Jeder Abschied vom Althergebrachten ist mit einem Risiko verbunden. Dem Aus für die Halskrause ging daher intensive Marktforschung voraus. „Wenn man fragt, ob das Logo bleiben soll, sagen viele Ja. Aber, wenn es nicht mehr da ist, fällt das eher nicht auf“, fasst Niklas Nordmann die Ergebnisse zusammen.

Den Höhepunkt des Marken-Relaunches bildet die groß angelegte Plakat- und Digitalkampagne im Großraum Hamburg. Nina Maerker erklärt die Idee: „Wir haben die Besonderheit unserer Biere, nämlich, dass Gutes eben Zeit braucht, mit Lifestyle-Aspekten verknüpft. Wir leben in einer hektischen Welt, daher plädieren wir für Entschleunigung – mit einer guten Portion Humor.“ Mit dem Hauptclaim der Kampagne „Immer schön langsam“ rückt das Unternehmen die Slow-Brewing-Zertifizierung seiner Biere im Hamburger Schanzenviertel in den Fokus, in Kombination mit der Einladung zu Entschleunigung und bewusstem Genuss.

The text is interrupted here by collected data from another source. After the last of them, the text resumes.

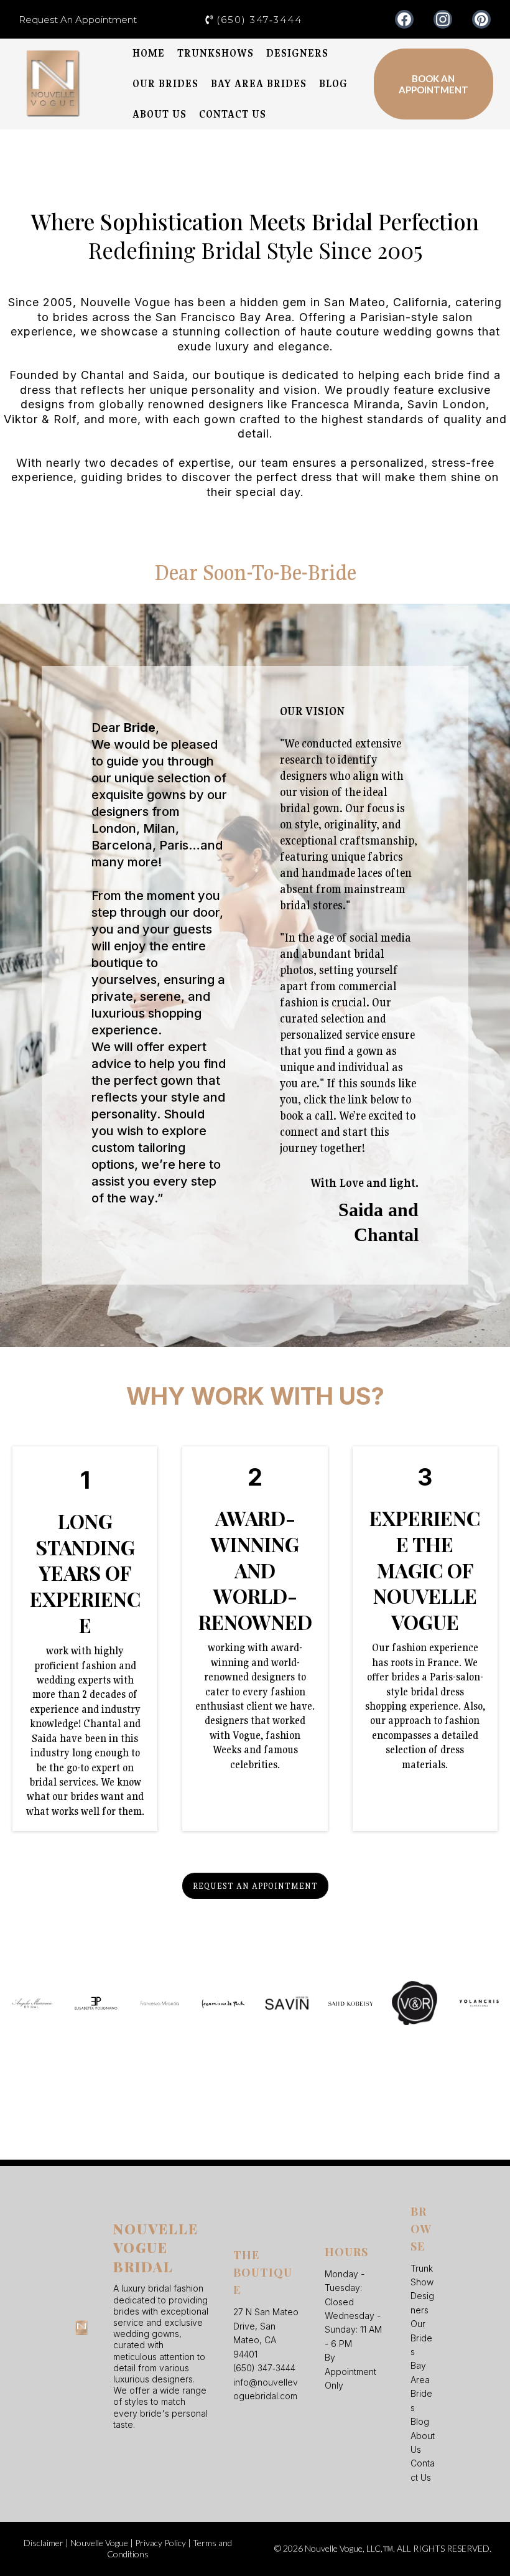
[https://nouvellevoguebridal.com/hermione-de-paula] (223, 2002)
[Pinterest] (481, 19)
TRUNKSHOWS (215, 53)
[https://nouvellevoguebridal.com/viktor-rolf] (414, 2003)
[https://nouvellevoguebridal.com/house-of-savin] (287, 2003)
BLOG (333, 83)
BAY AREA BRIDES (259, 83)
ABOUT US (159, 114)
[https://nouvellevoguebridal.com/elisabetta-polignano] (96, 2003)
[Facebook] (404, 19)
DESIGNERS (297, 53)
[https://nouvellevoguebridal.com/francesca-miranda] (159, 2003)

Matrosenschluck heißt jetzt White Oat IPA

Neue Farben haben die zehn Sorten aus der Brauerei in den Schanzenhöfen bekommen, teils auch neue Namen. Das hopfenstarke Dry Hopped Pils heißt jetzt Hoppy Pilsener, der Matrosenschluck firmiert unter Oat White IPA. Und mit Mildes Lime 0,0 % kam vor kurzem eine ganz neue alkoholfreie und mit einem Schuss Limette aufgepeppte Sorte auf den Markt.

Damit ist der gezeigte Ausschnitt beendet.